## begin MATERIALS PROVIDED
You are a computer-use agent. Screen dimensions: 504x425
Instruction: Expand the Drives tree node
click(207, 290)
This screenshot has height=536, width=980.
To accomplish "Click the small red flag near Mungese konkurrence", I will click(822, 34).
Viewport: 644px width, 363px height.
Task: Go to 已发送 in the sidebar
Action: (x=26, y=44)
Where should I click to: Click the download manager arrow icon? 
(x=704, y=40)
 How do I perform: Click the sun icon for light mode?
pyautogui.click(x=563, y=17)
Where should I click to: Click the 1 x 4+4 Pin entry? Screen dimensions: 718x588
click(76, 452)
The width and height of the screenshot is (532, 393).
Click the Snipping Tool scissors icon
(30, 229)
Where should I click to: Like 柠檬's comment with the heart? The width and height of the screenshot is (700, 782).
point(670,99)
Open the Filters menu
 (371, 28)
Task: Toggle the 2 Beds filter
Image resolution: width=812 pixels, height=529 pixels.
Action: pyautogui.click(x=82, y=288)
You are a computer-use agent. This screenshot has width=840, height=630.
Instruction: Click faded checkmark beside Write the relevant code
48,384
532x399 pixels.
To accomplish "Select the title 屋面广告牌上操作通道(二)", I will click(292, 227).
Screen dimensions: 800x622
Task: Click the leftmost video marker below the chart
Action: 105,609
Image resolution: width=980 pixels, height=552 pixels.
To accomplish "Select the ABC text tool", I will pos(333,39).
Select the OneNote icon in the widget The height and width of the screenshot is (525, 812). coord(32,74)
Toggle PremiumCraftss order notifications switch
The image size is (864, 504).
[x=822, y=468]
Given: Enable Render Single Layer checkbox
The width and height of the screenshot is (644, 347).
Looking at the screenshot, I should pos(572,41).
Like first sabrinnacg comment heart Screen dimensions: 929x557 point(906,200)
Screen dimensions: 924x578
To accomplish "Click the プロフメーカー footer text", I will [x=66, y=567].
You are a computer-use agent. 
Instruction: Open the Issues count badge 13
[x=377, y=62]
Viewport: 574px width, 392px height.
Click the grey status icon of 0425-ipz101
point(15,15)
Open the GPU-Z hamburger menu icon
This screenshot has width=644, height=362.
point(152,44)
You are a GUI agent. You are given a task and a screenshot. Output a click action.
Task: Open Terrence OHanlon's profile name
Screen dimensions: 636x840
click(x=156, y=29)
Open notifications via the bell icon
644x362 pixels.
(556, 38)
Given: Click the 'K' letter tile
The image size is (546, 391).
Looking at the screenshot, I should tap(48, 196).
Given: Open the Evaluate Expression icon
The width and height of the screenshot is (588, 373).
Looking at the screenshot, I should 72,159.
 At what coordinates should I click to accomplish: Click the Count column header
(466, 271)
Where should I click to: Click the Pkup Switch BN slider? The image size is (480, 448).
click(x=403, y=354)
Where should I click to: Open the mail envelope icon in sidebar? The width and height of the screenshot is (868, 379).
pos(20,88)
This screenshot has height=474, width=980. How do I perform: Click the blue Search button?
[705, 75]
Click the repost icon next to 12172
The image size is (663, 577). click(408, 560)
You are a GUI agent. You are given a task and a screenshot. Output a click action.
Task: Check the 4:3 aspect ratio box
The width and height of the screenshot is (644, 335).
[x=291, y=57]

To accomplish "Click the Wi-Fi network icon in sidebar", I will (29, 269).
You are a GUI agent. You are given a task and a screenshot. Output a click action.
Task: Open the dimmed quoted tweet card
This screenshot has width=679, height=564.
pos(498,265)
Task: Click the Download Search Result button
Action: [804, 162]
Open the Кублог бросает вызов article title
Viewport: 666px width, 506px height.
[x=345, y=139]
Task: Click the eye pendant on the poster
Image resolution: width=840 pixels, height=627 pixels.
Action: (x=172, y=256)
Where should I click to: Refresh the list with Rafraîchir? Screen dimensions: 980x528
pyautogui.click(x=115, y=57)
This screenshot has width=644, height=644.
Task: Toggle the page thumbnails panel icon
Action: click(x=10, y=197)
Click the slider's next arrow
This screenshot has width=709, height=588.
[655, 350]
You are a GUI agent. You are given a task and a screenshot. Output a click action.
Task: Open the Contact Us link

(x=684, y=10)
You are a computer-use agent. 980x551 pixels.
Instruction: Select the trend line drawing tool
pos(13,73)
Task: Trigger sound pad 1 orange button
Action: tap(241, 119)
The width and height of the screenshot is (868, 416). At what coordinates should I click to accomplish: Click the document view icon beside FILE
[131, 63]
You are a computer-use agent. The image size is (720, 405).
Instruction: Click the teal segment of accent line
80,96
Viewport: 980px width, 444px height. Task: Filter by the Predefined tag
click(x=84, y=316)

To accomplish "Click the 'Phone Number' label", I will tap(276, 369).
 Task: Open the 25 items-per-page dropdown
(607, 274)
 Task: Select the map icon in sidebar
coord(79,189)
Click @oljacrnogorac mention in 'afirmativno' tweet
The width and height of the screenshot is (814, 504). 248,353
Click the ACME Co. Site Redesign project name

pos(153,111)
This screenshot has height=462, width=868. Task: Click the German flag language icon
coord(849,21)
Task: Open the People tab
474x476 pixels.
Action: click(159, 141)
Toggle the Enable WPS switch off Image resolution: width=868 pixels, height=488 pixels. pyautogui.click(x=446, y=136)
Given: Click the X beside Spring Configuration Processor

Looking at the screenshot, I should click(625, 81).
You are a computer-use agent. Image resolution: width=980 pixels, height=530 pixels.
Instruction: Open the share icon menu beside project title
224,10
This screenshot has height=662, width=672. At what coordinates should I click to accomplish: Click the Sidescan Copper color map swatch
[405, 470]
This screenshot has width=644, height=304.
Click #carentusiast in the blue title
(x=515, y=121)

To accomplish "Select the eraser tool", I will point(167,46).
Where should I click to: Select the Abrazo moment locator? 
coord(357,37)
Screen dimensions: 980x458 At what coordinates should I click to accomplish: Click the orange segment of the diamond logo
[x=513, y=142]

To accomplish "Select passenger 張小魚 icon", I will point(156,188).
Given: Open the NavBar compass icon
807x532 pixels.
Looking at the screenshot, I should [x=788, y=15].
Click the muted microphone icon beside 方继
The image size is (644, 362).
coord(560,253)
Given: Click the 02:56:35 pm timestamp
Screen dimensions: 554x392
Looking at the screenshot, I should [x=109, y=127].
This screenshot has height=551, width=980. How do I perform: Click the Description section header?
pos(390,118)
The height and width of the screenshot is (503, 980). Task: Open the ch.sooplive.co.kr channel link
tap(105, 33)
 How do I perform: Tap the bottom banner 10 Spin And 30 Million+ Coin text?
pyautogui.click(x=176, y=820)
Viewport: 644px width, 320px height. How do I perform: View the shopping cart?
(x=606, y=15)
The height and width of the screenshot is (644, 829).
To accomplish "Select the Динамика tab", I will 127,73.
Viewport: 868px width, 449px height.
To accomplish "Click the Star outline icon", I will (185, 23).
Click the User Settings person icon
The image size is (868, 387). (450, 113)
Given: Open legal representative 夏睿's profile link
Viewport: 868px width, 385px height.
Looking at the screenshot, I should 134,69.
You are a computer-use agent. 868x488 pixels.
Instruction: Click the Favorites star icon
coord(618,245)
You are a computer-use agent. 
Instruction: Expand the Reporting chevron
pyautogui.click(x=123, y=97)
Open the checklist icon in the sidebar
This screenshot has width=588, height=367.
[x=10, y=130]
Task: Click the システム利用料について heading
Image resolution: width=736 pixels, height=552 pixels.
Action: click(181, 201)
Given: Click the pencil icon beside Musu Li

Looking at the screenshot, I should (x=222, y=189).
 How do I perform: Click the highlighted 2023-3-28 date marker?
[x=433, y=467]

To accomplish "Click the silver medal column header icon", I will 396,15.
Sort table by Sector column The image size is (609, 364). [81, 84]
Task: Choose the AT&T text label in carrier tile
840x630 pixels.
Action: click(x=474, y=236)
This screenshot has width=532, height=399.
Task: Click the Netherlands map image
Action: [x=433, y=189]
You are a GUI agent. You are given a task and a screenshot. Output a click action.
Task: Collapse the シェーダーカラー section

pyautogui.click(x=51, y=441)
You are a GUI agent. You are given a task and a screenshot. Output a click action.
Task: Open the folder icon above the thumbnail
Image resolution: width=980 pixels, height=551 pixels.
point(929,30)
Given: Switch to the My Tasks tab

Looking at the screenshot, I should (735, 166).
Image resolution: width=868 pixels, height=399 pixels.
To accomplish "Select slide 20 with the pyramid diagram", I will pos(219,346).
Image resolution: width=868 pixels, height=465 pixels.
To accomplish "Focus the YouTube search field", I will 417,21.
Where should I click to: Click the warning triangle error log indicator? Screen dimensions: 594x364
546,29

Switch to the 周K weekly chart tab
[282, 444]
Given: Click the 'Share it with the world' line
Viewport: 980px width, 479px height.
## end MATERIALS PROVIDED
**WHAT THE TASK ASKS:** Rescale everything in the listing from the line containing "The width and height of the screenshot is (532, 393)." down to the line containing "Action: pyautogui.click(x=82, y=288)", requests included. Multiply each coordinate in the answers by 2.6, round to whole numbers with halves going up, and leave every other number unchanged.

**WRITTEN SOLUTION:**
The width and height of the screenshot is (532, 393).
Click the Snipping Tool scissors icon
(78, 595)
Where should I click to: Like 柠檬's comment with the heart? The width and height of the screenshot is (700, 782).
point(1742,257)
Open the Filters menu
 (965, 73)
Task: Toggle the 2 Beds filter
Image resolution: width=812 pixels, height=529 pixels.
Action: pyautogui.click(x=213, y=749)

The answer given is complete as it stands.